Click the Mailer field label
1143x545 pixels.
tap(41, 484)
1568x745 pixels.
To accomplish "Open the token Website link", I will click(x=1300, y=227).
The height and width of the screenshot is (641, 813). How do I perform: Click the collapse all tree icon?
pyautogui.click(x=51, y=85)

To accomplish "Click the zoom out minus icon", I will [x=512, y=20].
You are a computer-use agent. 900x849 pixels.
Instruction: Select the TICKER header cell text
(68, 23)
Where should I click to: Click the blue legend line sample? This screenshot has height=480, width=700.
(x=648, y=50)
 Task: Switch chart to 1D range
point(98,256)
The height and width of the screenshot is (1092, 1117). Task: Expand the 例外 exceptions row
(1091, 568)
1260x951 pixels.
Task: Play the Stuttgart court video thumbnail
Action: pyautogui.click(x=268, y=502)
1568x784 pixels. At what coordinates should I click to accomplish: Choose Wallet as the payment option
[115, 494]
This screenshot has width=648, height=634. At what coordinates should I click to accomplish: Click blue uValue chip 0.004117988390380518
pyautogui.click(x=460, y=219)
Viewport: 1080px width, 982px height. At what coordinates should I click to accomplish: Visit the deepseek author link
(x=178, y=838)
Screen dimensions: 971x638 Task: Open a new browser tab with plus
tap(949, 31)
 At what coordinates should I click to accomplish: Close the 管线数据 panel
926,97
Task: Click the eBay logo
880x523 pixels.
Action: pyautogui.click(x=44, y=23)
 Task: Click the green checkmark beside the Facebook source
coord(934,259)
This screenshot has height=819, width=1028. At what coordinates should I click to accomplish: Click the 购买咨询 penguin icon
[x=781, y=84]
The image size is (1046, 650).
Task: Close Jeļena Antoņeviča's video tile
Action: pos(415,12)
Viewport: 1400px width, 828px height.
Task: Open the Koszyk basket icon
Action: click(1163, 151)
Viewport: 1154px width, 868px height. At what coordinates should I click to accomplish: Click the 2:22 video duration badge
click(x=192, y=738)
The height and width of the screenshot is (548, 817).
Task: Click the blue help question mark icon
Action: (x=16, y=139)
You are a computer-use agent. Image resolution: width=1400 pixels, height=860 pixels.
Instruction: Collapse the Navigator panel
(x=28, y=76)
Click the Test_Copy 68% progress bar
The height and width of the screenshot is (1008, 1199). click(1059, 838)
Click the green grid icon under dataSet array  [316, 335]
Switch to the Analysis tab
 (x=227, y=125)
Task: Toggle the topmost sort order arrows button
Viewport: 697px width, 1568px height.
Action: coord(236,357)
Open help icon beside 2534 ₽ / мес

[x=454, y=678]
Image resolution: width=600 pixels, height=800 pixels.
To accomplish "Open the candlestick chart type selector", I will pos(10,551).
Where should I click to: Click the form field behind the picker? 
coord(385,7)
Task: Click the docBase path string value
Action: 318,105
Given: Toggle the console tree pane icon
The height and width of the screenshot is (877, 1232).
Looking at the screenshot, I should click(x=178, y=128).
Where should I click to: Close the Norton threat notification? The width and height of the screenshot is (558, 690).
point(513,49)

▸ **Task statement**
Would you retype the records above without changing a word?

▸ **Written solution**
Click the Mailer field label
1143x545 pixels.
tap(41, 484)
1568x745 pixels.
To accomplish "Open the token Website link", I will click(x=1300, y=227).
The height and width of the screenshot is (641, 813). How do I perform: Click the collapse all tree icon?
pyautogui.click(x=51, y=85)

To accomplish "Click the zoom out minus icon", I will [x=512, y=20].
You are a computer-use agent. 900x849 pixels.
Instruction: Select the TICKER header cell text
(68, 23)
Where should I click to: Click the blue legend line sample? This screenshot has height=480, width=700.
(x=648, y=50)
 Task: Switch chart to 1D range
point(98,256)
The height and width of the screenshot is (1092, 1117). Task: Expand the 例外 exceptions row
(1091, 568)
1260x951 pixels.
Task: Play the Stuttgart court video thumbnail
Action: pyautogui.click(x=268, y=502)
1568x784 pixels. At what coordinates should I click to accomplish: Choose Wallet as the payment option
[115, 494]
This screenshot has width=648, height=634. At what coordinates should I click to accomplish: Click blue uValue chip 0.004117988390380518
pyautogui.click(x=460, y=219)
Viewport: 1080px width, 982px height. At what coordinates should I click to accomplish: Visit the deepseek author link
(x=178, y=838)
Screen dimensions: 971x638 Task: Open a new browser tab with plus
tap(949, 31)
 At what coordinates should I click to accomplish: Close the 管线数据 panel
926,97
Task: Click the eBay logo
880x523 pixels.
Action: pyautogui.click(x=44, y=23)
 Task: Click the green checkmark beside the Facebook source
coord(934,259)
This screenshot has height=819, width=1028. At what coordinates should I click to accomplish: Click the 购买咨询 penguin icon
[x=781, y=84]
The image size is (1046, 650).
Task: Close Jeļena Antoņeviča's video tile
Action: pos(415,12)
Viewport: 1400px width, 828px height.
Task: Open the Koszyk basket icon
Action: click(1163, 151)
Viewport: 1154px width, 868px height. At what coordinates should I click to accomplish: Click the 2:22 video duration badge
click(x=192, y=738)
The height and width of the screenshot is (548, 817).
Task: Click the blue help question mark icon
Action: (x=16, y=139)
You are a computer-use agent. Image resolution: width=1400 pixels, height=860 pixels.
Instruction: Collapse the Navigator panel
(x=28, y=76)
Click the Test_Copy 68% progress bar
The height and width of the screenshot is (1008, 1199). click(1059, 838)
Click the green grid icon under dataSet array  [316, 335]
Switch to the Analysis tab
 (x=227, y=125)
Task: Toggle the topmost sort order arrows button
Viewport: 697px width, 1568px height.
Action: coord(236,357)
Open help icon beside 2534 ₽ / мес

[x=454, y=678]
Image resolution: width=600 pixels, height=800 pixels.
To accomplish "Open the candlestick chart type selector", I will pos(10,551).
Where should I click to: Click the form field behind the picker? 
coord(385,7)
Task: Click the docBase path string value
Action: 318,105
Given: Toggle the console tree pane icon
The height and width of the screenshot is (877, 1232).
Looking at the screenshot, I should click(x=178, y=128).
Where should I click to: Close the Norton threat notification? The width and height of the screenshot is (558, 690).
point(513,49)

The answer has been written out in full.